Celiachia in aumento e “nuovi” frumenti

Un’altra ragione del crescente interesse verso queste antiche varietà di cereali riguarda la celiachia, cioè l’intolleranza permanente al glutine. Come ricorda Letizia Saturni, specialista in Scienze dell’alimentazione dell’Università Politecnica delle Marche,
La celiachia è un’intolleranza che si manifesta in presenza di tre fattori: una base genetica, un fattore scatenante ambientale, cioè il glutine, e un’alterata permeabilità intestinale. Ciascun fattore, da solo, non porta a nulla, invece la presenza dei tre produce la celiachia”. Attualmente, in Italia, si stima ci sia un celiaco ogni 100 abitanti, vale a dire circa 5-600 mila persone, anche se quelli diagnosticati sono solo 60 mila. La diffusione di questo disturbo sembra essere in aumento e questo sia a causa della maggiore facilità di dignosi sia, probabilmente, all’aumento del contenuto proteico nei frumenti più usati oggi. La questione è resa più complessa dal fatto che, in realtà, il glutine nel grano non c’è: ci sono varie molecole proteiche, alcune delle quali tossiche per il celiaco che, fondendosi insieme quando si aggiunge acqua, costituiscono il glutine. “I grani di una volta - conclude Saturni - avevano un certo tipo di proteine che, combinandosi tra loro, formavano un determinato tipo di glutine, completamente diverso da quello formato dagli attuali frumenti”. Già da tempo si ipotizza che l’aumento della celiachia, ma anche le tante difficoltà digestive dovute al consumo di frumento, siano legate a un miglioramento genetico che, finalizzato solo a esigenze di produttività, ha ristretto parecchio la varietà dei frumenti in circolazione offrendo un ventaglio limitato di semi verso il quale le popolazioni hanno manifestato una maggiore intolleranza.
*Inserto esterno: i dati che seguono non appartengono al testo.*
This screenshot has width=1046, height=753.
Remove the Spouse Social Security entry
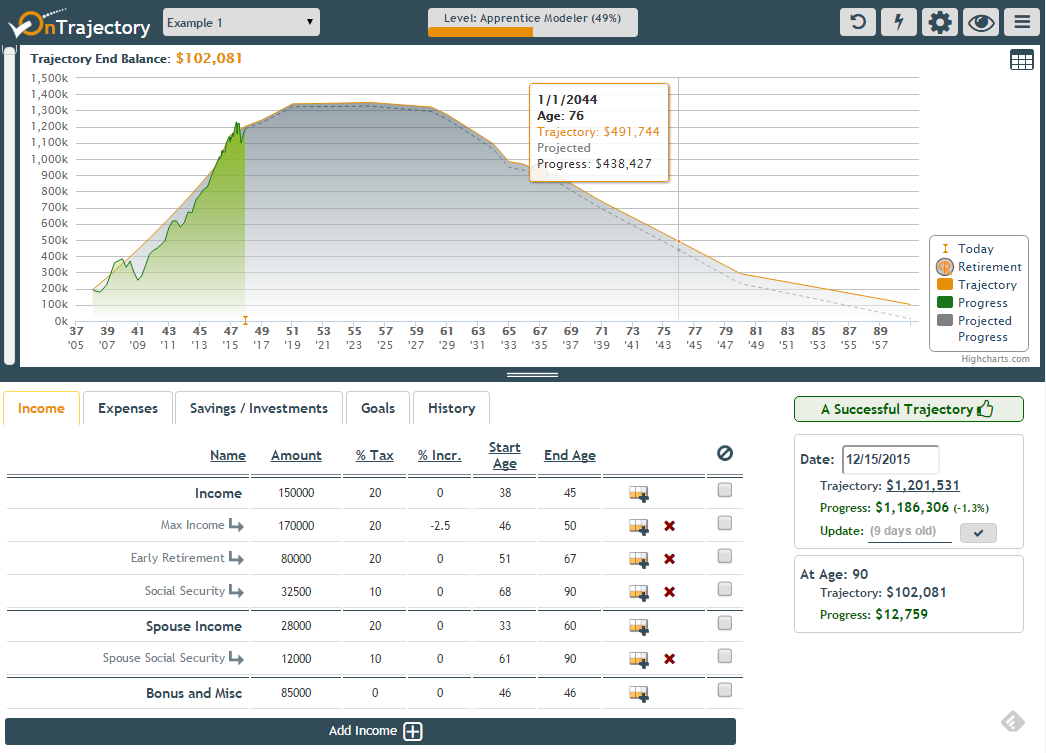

Farro e grano monococco, antichi grani con poco glutine

“Già negli anni Ottanta - spiega il genetista Norberto Pogna - diversi test realizzati su varietà di frumento non più coltivate avevano evidenziato una minore e, alle volte, addirittura assente, reattività dell’organismo al glutine. In Italia stiamo cercando tra i cereali “dimenticati” quelli che danno meno reazioni allergiche e finora l’attenzione si è concentrata sul farro e sul grano monococco”. “I test in vitro hanno mostrato che alcune varietà di farro sono meno nocive per il celiaco”. A dirlo è Michele Piccinini, agronomo del Cermis (Centro ricerca e sperimentazione per il miglioramento vegetale) e coordinatore del progetto Cereali e salute di cui Norberto Pogna è il responsabile scientifico. “Si è visto che quelle piccole porzioni proteiche che provocano le reazioni d’intollenza al glutine ci sono anche nel farro, però, insieme a queste, sono presenti anche altre frazioni proteiche che attenuano l’effetto tossico. Nel grano monococco è stato individuato un meccanismo simile ma non si riescono a isolare le stesse proteine protettive che invece sono state identificate nel farro”.
“Stiamo cercando - continua Pogna - di riportare in coltivazione il grano monococco anche per le sue interessanti proprietà nutrizionali, cioè un elevato contenuto di antiossidanti, ferro e zinco”. La sua coltivazione è ancora molto limitata ma si spera, grazie anche all’incentivo di nutrizionisti e ricercatori, di poterlo vedere presto ritornare nelle nostre campagne e rendere più gustosa e salutare la tavola. Per quanto riguarda, invece, il grano Senatore Cappelli è oggi già abbastanza diffuso e viene utilizzato per produrre paste, ma anche alcuni pani tradizionali fatti con il grano duro, come quello di Matera che gode del riconoscimento Igp (Indicazione geografica tipica).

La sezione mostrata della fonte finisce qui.